Likewise, an important point is to link to a local team, something that “many companies will tell you that you don’t need, but it is definitely a plus”, she added. “Having one or two people who dominate the industry, who dominate the environment, so that clients can relate to them and feel that they are being looked after by someone local helps a lot”.
She also said networking is key, and the importance of attending industry events to get to know more people in the industry and make the landing a little easier.
Sebastián Noguera, co-founder of Colombian proptech Habi, told Bloomberg Línea that one of the windows of opportunity to build that company in Mexico “was right now, and probably not in a year or two, because the market is moving fast”.

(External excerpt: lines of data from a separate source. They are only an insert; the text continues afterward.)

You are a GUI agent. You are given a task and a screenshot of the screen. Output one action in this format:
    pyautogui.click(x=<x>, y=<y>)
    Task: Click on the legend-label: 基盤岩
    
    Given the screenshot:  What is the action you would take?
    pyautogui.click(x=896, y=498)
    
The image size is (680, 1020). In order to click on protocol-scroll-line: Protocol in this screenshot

“There are players coming, and somehow we understood that we had a window of opportunity with what we have built in Colombia, with how similar both markets are, with the safety problems, the problems of informality in the real estate sector, and we believe that if we come with our value proposition, we can have a huge impact, and that is why we decided to take the leap,” he said.
Colombian Startups in Mexico
Daniel Blandon, managing partner of venture capital fund Simma Capital, told Bloomberg Línea that expansion helps startups “increase their visibility and appetite among foreign investors for future funding, and mitigates country-specific risks”.

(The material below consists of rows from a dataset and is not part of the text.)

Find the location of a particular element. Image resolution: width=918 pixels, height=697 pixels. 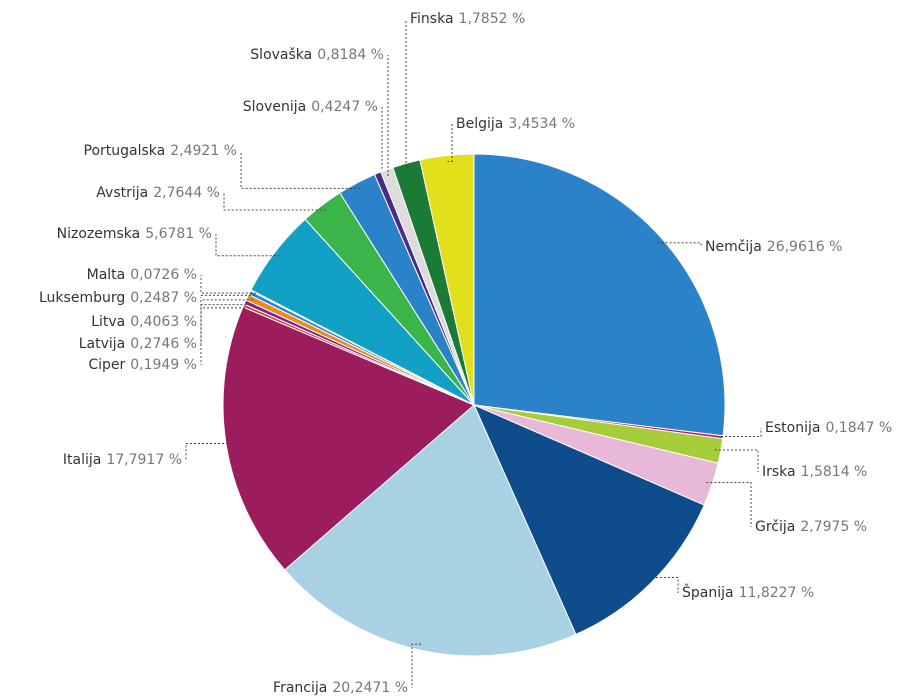

slice-name: Finska is located at coordinates (432, 19).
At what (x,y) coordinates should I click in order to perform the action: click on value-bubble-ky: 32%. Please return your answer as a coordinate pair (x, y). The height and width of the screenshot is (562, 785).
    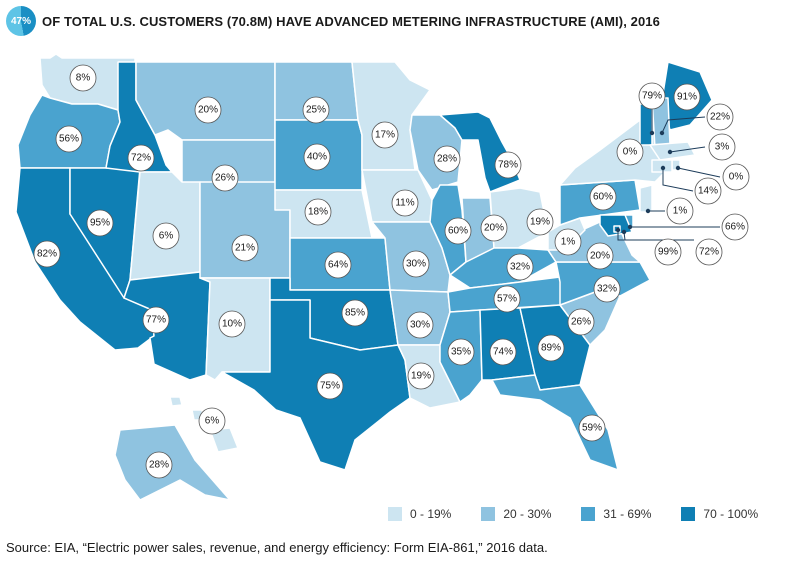
    Looking at the image, I should click on (520, 267).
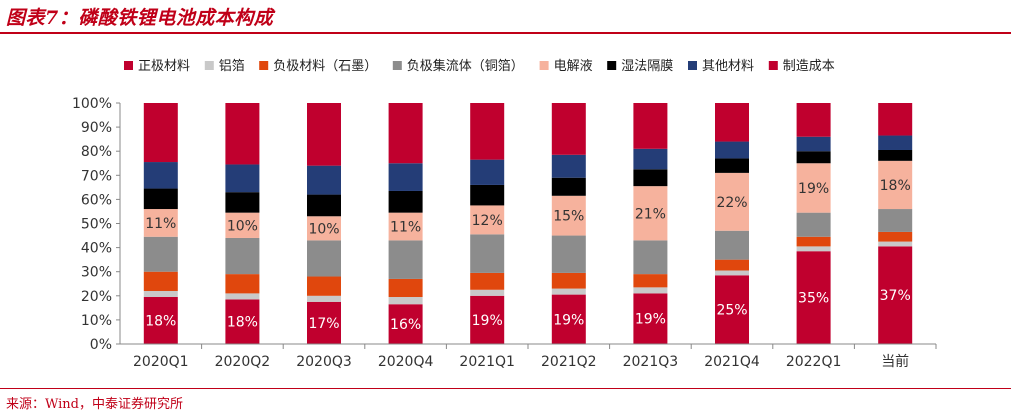 The image size is (1011, 416). What do you see at coordinates (96, 297) in the screenshot?
I see `y-tick-label: 20%` at bounding box center [96, 297].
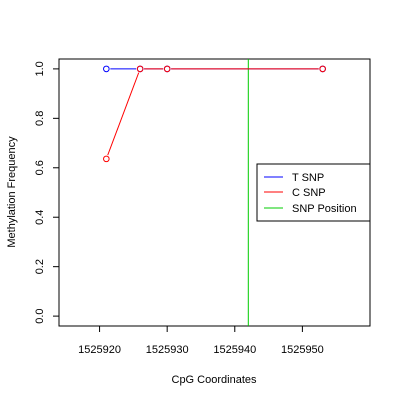 Image resolution: width=400 pixels, height=400 pixels. What do you see at coordinates (40, 316) in the screenshot?
I see `y-tick-label: 0.0` at bounding box center [40, 316].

“Cases that have been successful in their expansion are companies like Rappi, Melonn and Ubits, and which have managed to grow faster and obtain more funding once they opened in other countries,” he said.

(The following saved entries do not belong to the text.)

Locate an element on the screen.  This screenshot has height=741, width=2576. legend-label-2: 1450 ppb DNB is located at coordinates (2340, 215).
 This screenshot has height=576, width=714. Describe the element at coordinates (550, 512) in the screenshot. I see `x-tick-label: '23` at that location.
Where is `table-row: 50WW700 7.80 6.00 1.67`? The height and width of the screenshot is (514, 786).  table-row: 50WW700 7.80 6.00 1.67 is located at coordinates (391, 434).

For his part, Carlos Felipe Gutiérrez, an executive at the same fund, said that expansion always brings challenges, ranging from how to adapt to new cultures, to legislation and greater responsibility for leaders, but the advantages - such as diversification, a larger market, economies of scale and attracting foreign investment - “far outweigh the risks”.
Vanessa Bello, associate director of scouting at Wayra Hispam, says the biggest advantage for Colombian startups landing in the Mexican market is that they reach an economy that “is 40% larger in terms of population, and where close to 80% of people live in urban areas”.
“The Mexican market for almost all segments/verticals is at least twice the size of Colombia. At the same time, there are incentives and agencies for the development of bilateral trade agreements that help foreign startups to scale in that market,” she said.
However, she added, businesses “face some cultural barriers. For example, in order to enter Mexico, companies must have operating expenses for 18 months. This is because, in terms of human resources, salaries in Mexico are at least 20% higher than in Colombia.